**Task item:** Set down only the lines from the one containing "The image size is (1170, 809)." through the final line of the entries below, exactly as they stand, with no pictures.

┌──

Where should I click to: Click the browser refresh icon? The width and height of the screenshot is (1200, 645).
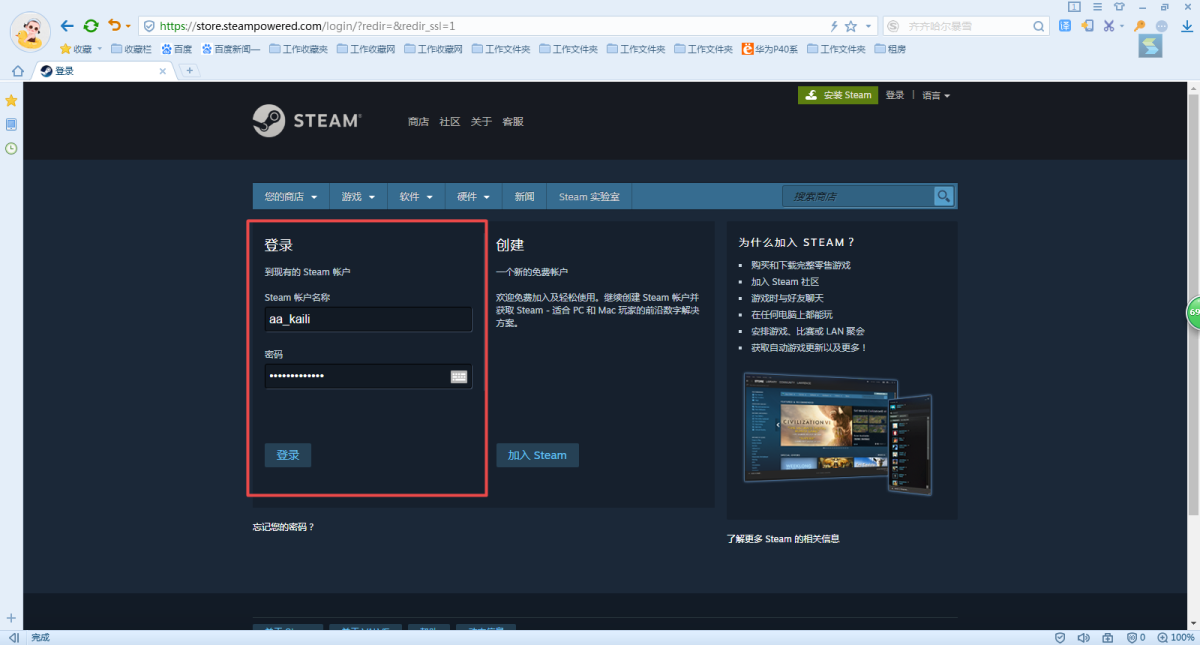coord(91,25)
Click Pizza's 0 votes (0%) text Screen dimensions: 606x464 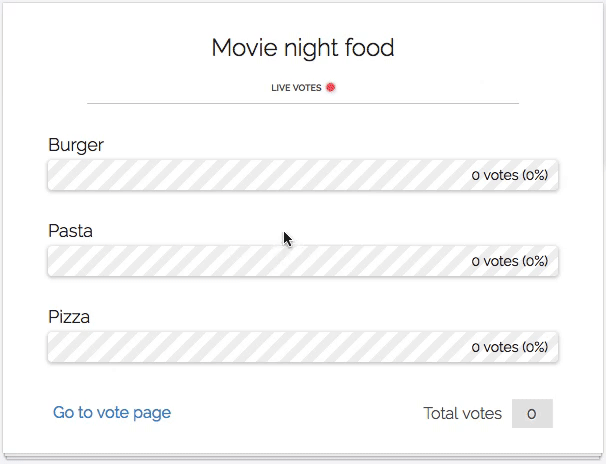(x=510, y=347)
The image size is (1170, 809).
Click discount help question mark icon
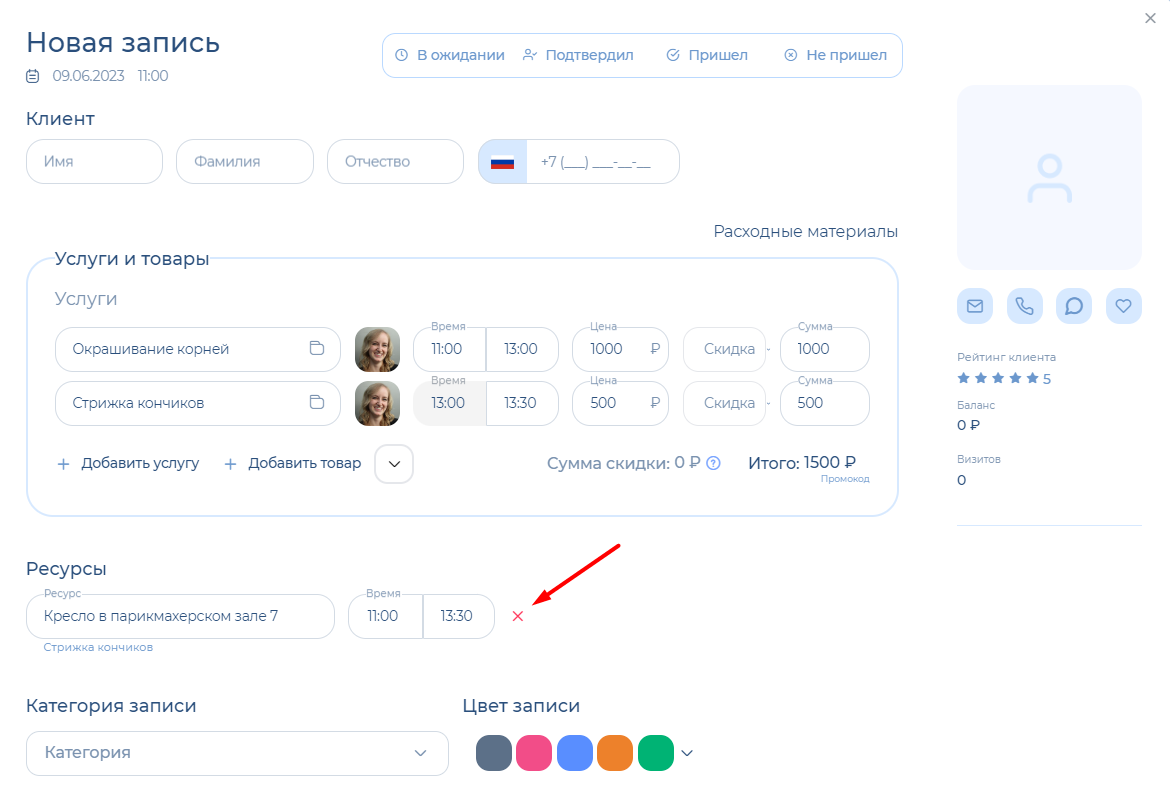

└──

**Solution to this task:**
The image size is (1170, 809).
Click discount help question mark icon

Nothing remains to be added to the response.